A round of negative global risk sentiment sunk the Loonie for the week, making it one of the biggest losers of the week, despite a recovery in oil prices.


Canadian Headlines and Economic data
No major catalysts from Canada for the first half of the week, so it’s likely the mixed performance (lower against AUD & NZD / higher against the lower yielders) was due to global risk sentiment.
We saw a positive lean in risk sentiment at the beginning of the week as more countries were looking at re-opening their economies.

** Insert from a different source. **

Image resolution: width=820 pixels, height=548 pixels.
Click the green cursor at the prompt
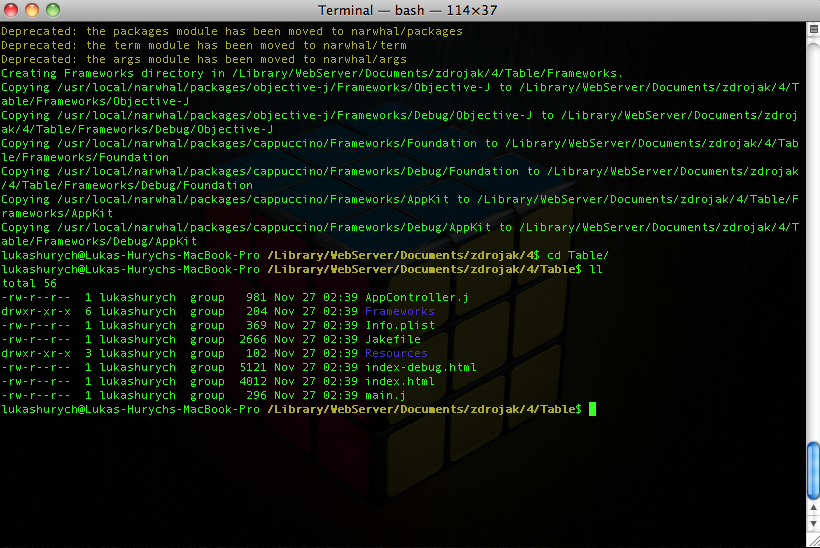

Oil prices turn higher on the Tuesday session on hopes demand would recover as economies opened back up.

Wednesday:
Foreign investment in Canadian securities was $20.6B in February 2020
Thursday:
Canadian monthly GDP 0.0% in February 2020
The Loonie turns lower during the U.S. session, likely on rising negative risk sentiment starting in the London session on negative economic updates from Europe (GDP down by 3.8% in the euro area and by 3.5% in the EU), negative outlook from the ECB monetary policy statement, and possibly on some negative commentary from two of the largest companies in the world (Amazon and Apple) taking down U.S. equities.
Friday:
Rapid Canadian manufacturing downturn amid COVID-19 pandemic in April to 33 vs. 45.1 March
Tiff Macklem named new Bank of Canada governor amid COVID-19 pandemic
Along with the weak Canadian manufacturing update, CAD likely fell broadly during the Friday session on negative global risk sentiment, likely on boosted headlines that the U.S. is looking to take action against China like new tariffs.